(Stored data entries)
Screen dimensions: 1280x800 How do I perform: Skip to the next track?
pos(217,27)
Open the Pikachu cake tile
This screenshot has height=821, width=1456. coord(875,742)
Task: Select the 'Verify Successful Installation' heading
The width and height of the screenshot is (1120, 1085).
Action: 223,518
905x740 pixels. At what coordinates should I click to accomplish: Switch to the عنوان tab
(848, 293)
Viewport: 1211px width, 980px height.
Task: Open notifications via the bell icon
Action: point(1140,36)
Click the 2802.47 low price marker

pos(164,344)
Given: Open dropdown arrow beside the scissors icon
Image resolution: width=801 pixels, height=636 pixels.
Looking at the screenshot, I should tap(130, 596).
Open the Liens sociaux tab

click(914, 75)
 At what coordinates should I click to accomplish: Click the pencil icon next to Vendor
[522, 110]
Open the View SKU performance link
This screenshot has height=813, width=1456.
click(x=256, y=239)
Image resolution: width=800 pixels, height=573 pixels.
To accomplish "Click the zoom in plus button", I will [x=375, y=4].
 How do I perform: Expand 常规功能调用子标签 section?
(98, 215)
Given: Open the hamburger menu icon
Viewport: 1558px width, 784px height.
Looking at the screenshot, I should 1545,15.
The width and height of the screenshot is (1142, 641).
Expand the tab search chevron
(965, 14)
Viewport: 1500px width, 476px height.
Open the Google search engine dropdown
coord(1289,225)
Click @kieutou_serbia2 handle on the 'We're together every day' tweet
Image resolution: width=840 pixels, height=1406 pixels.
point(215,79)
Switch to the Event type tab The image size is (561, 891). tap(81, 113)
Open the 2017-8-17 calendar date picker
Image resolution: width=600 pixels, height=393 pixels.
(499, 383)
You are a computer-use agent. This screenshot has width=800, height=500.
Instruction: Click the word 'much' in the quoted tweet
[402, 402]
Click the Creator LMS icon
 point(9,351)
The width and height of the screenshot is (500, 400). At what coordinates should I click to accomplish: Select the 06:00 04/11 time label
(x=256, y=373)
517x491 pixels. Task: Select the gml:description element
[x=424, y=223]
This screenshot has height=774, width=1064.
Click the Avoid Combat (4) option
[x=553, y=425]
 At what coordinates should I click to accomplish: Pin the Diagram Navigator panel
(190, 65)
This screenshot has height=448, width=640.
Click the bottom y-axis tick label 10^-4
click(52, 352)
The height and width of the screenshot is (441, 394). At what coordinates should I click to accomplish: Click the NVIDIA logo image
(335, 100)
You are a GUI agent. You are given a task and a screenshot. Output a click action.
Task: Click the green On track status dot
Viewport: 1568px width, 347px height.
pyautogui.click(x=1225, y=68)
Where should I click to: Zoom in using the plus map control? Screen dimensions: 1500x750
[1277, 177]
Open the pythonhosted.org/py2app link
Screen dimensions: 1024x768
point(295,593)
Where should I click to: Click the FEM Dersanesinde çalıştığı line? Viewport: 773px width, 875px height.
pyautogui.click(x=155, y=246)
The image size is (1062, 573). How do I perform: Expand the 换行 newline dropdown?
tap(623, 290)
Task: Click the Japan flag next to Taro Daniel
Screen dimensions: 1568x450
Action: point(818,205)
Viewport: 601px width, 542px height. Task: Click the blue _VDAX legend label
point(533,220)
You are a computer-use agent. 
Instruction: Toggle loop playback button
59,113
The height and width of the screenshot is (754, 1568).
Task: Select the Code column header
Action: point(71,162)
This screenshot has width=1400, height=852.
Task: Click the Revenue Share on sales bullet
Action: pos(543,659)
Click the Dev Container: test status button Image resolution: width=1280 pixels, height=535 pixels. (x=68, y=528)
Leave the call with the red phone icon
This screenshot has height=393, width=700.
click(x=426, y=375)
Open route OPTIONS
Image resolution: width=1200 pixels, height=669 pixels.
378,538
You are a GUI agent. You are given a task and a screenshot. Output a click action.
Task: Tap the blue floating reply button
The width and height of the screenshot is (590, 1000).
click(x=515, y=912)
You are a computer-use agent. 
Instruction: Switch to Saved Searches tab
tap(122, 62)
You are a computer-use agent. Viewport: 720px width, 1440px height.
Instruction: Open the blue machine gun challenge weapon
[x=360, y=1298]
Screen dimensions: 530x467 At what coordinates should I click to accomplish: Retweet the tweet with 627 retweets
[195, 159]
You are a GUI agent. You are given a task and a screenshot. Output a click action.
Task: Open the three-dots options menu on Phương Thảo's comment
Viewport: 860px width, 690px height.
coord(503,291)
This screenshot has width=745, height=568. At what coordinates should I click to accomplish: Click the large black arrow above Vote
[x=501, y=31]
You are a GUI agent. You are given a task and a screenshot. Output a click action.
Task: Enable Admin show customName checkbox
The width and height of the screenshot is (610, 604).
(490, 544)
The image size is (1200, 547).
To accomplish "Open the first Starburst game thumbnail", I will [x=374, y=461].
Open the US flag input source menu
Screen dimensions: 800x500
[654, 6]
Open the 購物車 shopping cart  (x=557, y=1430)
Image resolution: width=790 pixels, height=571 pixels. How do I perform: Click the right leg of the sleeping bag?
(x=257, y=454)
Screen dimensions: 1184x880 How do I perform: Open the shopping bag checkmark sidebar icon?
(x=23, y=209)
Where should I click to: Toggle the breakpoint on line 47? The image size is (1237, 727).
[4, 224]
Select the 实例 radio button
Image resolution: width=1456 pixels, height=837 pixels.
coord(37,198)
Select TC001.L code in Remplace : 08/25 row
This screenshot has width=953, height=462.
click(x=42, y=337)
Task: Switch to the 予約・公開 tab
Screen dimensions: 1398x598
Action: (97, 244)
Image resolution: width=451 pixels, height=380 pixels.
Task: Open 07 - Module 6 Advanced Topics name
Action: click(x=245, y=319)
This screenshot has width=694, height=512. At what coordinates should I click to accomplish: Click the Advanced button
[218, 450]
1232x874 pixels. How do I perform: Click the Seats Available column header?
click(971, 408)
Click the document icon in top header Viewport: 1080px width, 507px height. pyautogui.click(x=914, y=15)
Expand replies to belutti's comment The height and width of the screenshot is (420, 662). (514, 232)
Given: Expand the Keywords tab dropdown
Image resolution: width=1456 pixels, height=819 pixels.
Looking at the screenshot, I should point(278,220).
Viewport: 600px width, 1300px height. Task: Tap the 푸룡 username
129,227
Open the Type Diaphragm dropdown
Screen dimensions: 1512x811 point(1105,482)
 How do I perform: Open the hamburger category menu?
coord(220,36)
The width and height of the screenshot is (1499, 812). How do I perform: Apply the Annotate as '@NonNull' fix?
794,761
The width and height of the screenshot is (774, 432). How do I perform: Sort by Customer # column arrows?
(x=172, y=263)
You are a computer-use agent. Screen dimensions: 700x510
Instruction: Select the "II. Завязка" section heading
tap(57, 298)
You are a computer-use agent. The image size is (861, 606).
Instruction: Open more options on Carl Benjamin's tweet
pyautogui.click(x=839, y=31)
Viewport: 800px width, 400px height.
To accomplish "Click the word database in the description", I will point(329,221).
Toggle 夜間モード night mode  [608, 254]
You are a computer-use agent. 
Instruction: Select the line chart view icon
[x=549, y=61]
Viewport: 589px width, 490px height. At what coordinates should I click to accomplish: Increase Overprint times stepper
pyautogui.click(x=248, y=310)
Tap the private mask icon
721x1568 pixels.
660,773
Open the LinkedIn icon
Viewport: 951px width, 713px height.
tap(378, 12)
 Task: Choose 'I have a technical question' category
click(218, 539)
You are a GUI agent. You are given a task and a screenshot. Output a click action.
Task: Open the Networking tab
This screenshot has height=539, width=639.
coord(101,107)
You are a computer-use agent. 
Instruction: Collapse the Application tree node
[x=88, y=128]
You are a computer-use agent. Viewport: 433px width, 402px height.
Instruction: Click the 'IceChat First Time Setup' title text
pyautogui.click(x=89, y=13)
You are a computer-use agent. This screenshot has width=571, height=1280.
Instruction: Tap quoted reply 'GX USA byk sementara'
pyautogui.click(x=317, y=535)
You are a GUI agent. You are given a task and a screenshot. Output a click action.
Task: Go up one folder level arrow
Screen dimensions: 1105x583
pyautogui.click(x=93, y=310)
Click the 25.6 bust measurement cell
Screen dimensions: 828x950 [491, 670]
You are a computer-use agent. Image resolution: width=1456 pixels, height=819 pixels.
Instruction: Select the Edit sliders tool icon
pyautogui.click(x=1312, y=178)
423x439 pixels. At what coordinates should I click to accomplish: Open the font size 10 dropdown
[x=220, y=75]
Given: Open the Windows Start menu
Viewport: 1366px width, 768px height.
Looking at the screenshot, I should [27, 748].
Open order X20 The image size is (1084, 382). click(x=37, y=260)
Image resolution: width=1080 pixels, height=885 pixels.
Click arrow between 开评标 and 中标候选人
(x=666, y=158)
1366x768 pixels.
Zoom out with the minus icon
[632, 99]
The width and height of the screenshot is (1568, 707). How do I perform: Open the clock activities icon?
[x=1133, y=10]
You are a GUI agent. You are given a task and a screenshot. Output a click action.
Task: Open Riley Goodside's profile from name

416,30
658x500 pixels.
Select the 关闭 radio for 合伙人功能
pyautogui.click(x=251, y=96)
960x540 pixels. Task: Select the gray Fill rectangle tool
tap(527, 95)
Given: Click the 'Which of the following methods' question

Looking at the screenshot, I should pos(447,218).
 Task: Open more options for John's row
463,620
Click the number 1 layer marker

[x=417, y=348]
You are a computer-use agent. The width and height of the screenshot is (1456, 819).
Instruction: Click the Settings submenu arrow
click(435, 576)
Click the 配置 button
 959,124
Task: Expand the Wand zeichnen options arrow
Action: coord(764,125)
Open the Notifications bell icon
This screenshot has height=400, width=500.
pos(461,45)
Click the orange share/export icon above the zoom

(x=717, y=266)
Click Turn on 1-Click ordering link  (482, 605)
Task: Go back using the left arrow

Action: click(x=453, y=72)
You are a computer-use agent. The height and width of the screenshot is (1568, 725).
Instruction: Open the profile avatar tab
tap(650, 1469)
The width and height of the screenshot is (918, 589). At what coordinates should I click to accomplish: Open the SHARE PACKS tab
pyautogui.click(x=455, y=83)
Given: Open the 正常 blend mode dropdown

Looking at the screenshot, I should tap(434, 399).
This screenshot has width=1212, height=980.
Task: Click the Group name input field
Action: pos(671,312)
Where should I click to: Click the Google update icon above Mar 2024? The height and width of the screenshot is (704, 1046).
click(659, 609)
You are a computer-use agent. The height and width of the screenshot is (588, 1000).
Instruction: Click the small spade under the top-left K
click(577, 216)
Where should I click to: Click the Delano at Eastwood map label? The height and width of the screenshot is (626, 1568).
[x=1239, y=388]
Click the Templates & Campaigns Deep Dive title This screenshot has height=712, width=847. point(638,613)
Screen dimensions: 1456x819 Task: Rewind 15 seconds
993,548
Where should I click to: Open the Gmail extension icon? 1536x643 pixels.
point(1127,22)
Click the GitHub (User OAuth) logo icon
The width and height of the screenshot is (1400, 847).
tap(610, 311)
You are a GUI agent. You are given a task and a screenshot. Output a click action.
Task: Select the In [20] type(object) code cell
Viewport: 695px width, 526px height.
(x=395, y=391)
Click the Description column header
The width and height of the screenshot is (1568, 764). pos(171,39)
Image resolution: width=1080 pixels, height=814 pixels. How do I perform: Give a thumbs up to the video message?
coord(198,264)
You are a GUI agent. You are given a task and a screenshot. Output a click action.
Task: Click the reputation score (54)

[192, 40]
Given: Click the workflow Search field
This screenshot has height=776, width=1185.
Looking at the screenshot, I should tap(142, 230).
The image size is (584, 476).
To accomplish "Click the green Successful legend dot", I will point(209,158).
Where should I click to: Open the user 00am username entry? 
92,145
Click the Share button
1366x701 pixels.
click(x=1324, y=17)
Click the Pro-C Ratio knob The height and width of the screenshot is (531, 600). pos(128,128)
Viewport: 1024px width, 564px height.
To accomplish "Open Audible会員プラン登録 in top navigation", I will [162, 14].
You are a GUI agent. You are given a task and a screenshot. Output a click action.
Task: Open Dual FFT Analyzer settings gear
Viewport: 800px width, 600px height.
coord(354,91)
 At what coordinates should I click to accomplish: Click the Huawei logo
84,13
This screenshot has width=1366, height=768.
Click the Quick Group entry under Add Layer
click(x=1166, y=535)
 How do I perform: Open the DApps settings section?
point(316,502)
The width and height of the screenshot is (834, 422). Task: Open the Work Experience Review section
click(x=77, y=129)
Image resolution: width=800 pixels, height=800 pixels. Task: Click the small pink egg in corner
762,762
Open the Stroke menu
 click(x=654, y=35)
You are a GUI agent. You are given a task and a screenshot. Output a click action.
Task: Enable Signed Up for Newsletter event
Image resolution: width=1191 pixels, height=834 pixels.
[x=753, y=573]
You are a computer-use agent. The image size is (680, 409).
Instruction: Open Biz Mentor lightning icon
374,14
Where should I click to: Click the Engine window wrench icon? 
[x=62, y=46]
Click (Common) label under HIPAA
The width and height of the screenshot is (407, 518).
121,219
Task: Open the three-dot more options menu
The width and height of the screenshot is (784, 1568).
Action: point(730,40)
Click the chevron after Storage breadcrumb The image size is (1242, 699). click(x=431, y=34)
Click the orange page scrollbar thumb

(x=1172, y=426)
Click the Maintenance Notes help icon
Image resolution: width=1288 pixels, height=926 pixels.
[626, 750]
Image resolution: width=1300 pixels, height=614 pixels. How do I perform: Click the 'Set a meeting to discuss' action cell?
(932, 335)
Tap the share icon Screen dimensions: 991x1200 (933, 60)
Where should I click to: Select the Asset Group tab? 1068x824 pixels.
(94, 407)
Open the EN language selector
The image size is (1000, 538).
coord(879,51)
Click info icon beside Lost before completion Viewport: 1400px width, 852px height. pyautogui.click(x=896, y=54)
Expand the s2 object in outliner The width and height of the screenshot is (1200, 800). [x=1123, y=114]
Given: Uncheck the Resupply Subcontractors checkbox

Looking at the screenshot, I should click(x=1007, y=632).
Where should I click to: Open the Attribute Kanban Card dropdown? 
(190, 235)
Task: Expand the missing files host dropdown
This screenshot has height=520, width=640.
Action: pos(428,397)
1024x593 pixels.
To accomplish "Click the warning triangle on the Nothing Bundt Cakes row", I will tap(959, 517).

TASK TO COMPLETE
Print the line containing "Where should I click to: Select", then every line after it through the last line of the records, each exactly as written; nothing else belongs in the answer.

RESULT FOR THIS TASK
Where should I click to: Select the Asset Group tab? 1068x824 pixels.
(94, 407)
Open the EN language selector
The image size is (1000, 538).
coord(879,51)
Click info icon beside Lost before completion Viewport: 1400px width, 852px height. pyautogui.click(x=896, y=54)
Expand the s2 object in outliner The width and height of the screenshot is (1200, 800). [x=1123, y=114]
Given: Uncheck the Resupply Subcontractors checkbox

Looking at the screenshot, I should click(x=1007, y=632).
Where should I click to: Open the Attribute Kanban Card dropdown? 
(190, 235)
Task: Expand the missing files host dropdown
This screenshot has height=520, width=640.
Action: pos(428,397)
1024x593 pixels.
To accomplish "Click the warning triangle on the Nothing Bundt Cakes row", I will tap(959, 517).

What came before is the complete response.